Aula gremita durante l'udienza - Foto Marco Ortogni/Neg © www.giornaledibrescia.it
Aula gremita durante l'udienza - Foto Marco Ortogni/Neg © www.giornaledibrescia.it

«Ma Roberto Zorzi a Verona non l'ho mai visto. Lo vedevo a Brescia. Lui e Toffaloni erano un po' i protagonisti» le parole di Ombretta Giacomazzi. «Delfino mi disse: "Se tu non vuoi che io trasformi il reato di reticenza in concorso in strage devi fare ciò che ti dico io. Devi cercare di coinvolgere il figlio del giudice Arcai che si chiama Andrea Arcai. Lo conoscevo di vista Andrea Arcai, ma lui non è mai stato coinvolto in nulla"».

«Ho sempre avuto paura di Delfino»

«Ho sempre avuto paura del generale Delfino fino a quando lui è stato coinvolto nel sequestro di mio suocero Giuseppe Soffiantini ed è caduto dal piedistallo sul quale è stato per tutta la carriera». Lo ha detto davanti alla Corte d'Assise di Brescia la super testimone Ombretta Giacomazzi nell'udienza del processo sulla strage di piazza della Loggia.

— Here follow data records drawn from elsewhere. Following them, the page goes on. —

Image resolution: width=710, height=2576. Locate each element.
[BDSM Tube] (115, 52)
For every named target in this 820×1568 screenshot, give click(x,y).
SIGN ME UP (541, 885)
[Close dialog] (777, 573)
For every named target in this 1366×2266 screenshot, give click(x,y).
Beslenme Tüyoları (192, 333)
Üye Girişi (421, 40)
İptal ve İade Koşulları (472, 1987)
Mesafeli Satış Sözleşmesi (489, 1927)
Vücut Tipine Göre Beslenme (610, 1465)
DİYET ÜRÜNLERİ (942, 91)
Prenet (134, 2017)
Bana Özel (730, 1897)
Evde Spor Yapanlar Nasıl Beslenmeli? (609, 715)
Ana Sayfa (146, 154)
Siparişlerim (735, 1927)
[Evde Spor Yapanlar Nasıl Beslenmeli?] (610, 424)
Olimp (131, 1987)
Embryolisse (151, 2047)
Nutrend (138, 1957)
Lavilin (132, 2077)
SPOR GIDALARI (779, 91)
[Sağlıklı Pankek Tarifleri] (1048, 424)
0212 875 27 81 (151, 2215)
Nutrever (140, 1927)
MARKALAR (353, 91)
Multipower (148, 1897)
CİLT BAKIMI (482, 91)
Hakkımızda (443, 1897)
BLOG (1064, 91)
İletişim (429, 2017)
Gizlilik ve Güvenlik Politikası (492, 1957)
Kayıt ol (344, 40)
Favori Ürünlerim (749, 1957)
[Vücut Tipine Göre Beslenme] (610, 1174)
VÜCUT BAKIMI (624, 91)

In aula durante il processo - Marco Ortogni/Neg © www.giornaledibrescia.it
In aula durante il processo - Marco Ortogni/Neg © www.giornaledibrescia.it

«Non ho comunque parlato della Strage fino a pochi anni fa perché comunque Delfino era ancora vivo», ha aggiunto la donna che è poi stata ascoltata 40 volte dal generale dei Ros Massimo Giraudo: «L'ho visto come un sacerdote. Sapevo che non mi avrebbe mai giudicata». Alla domanda del presidente della Corte Roberto Spanò «lei oggi ha paura di qualcuno?» Ombretta Giacomazzi ha risposto: «Anche se non lo vedo dal 1974 Nando Ferrari (condannato per omicidio colposo del giovane neofascista Silvio Ferrari e coinvolto e assolto nella prima storica inchiesta sulla strage, ndr). Non ho paura di essere ammazzata, ma non ho voglia che mi venga sconvolta la vita perché io in 50 anni ho fatto la mia vita».